**THE TASK:**
Exactly as they appear, copy the lines from the one holding "Given: Click 免費試用 under the 企業 plan" through the end of the records, leaving pictures out.

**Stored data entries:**
....

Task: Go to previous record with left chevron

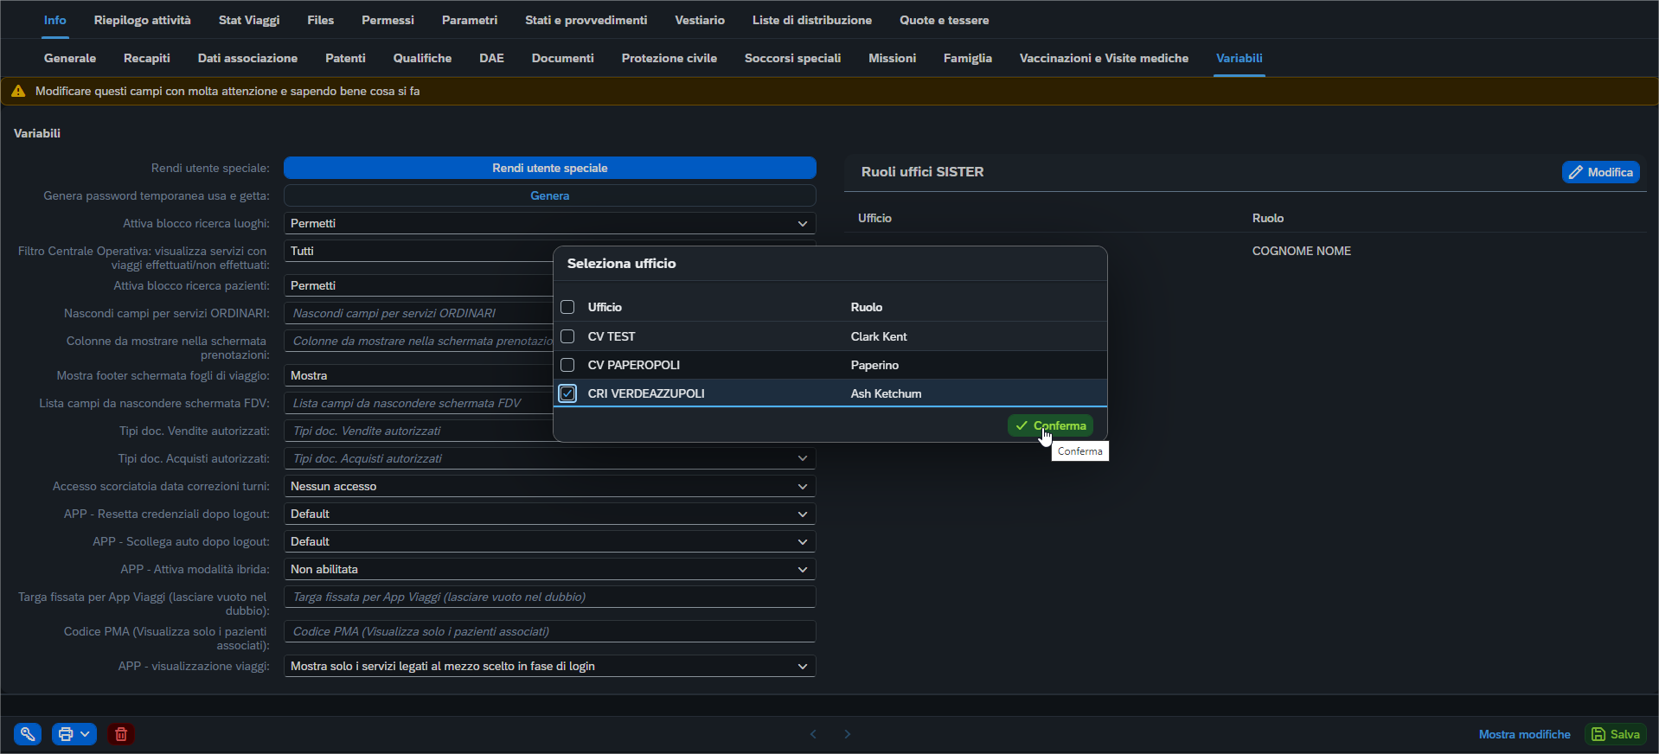Action: coord(813,734)
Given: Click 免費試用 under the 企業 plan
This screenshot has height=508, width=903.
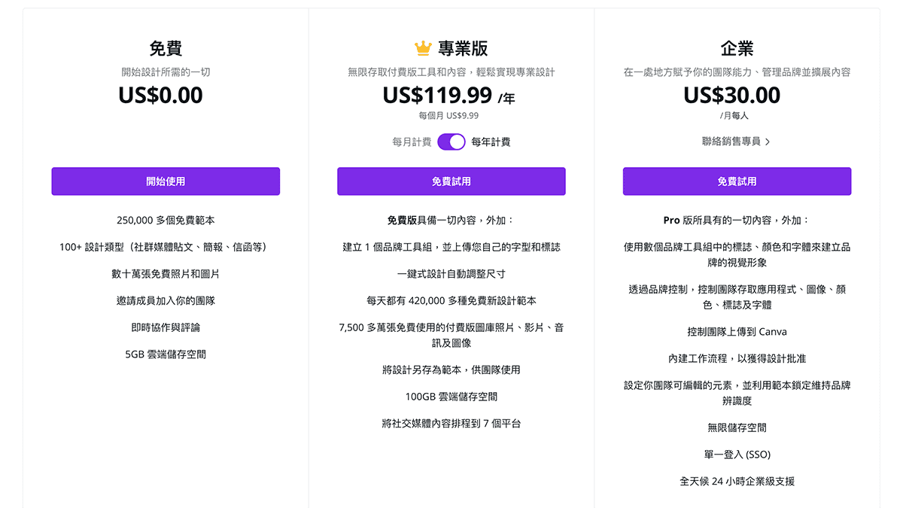Looking at the screenshot, I should (737, 181).
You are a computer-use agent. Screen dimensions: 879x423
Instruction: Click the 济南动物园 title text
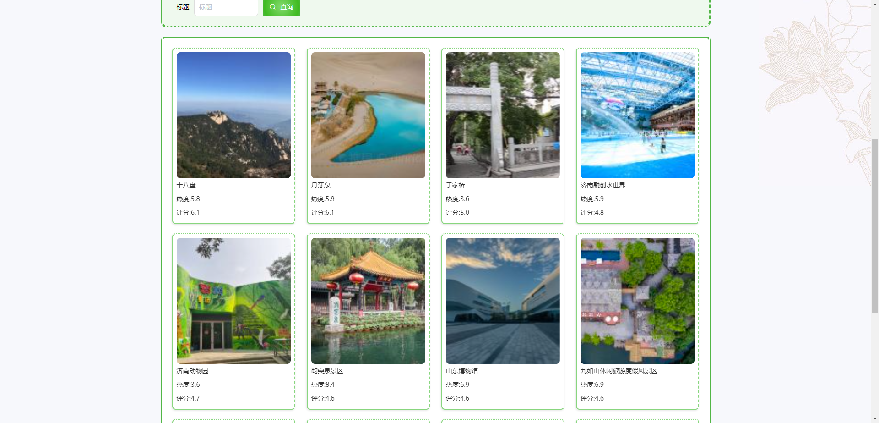click(x=193, y=371)
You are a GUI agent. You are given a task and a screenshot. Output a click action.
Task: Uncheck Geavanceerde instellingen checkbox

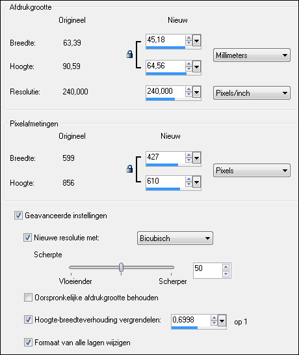click(x=18, y=216)
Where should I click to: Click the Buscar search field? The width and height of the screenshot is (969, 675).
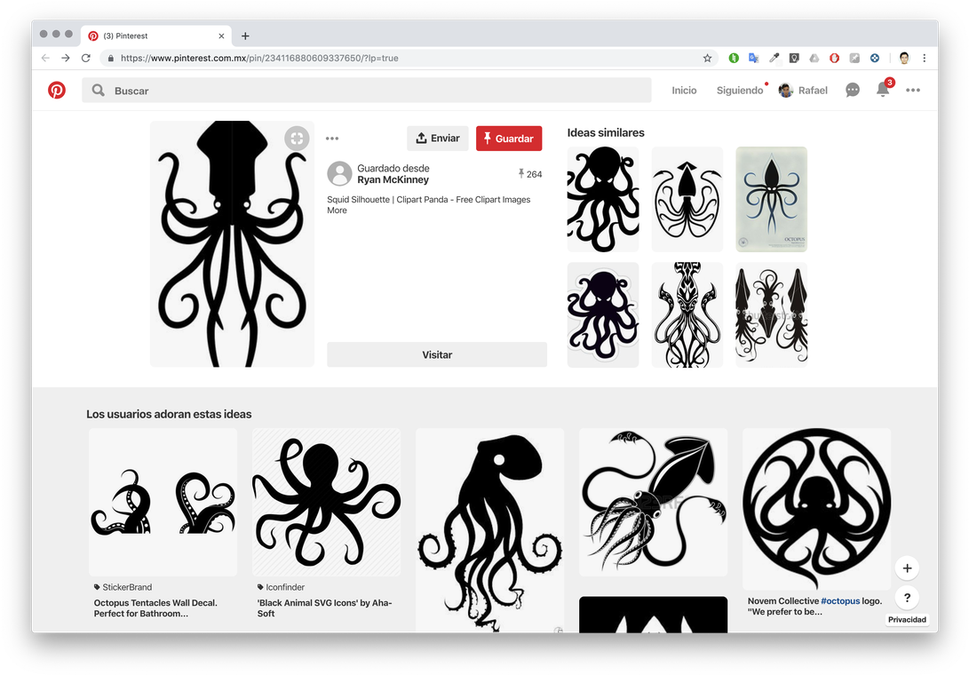coord(366,91)
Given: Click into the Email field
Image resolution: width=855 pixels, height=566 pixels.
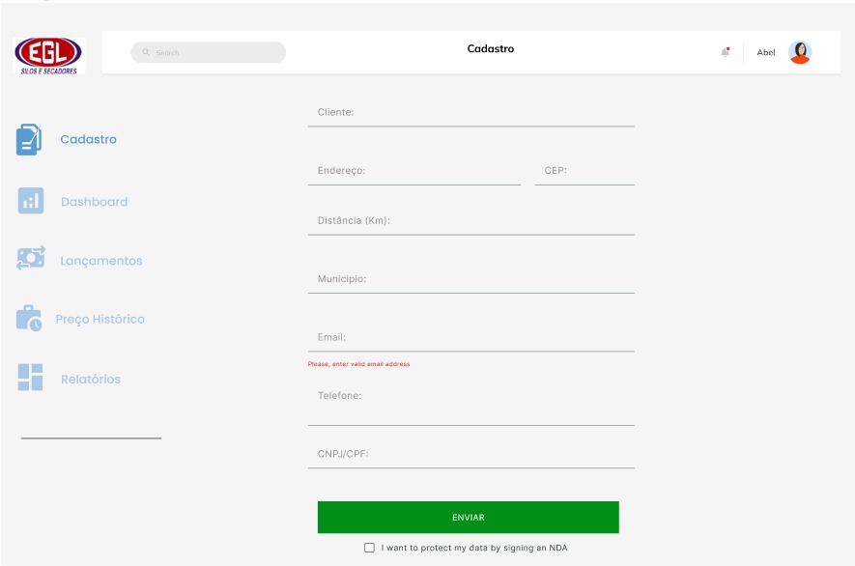Looking at the screenshot, I should tap(470, 338).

....

**SOLVED EXERCISE:**
Given: Click 免費試用 under the 企業 plan
This screenshot has height=508, width=903.
Looking at the screenshot, I should (737, 181).
You are a computer-use agent. Screen dimensions: 879x423
Instruction: Click the 济南动物园 title text
click(x=193, y=371)
You are a GUI agent. You are given a task and a screenshot. Output a click action.
Task: Uncheck Geavanceerde instellingen checkbox

click(x=18, y=216)
Where should I click to: Click the Buscar search field? The width and height of the screenshot is (969, 675).
coord(366,91)
Given: Click into the Email field
Image resolution: width=855 pixels, height=566 pixels.
Looking at the screenshot, I should tap(470, 338).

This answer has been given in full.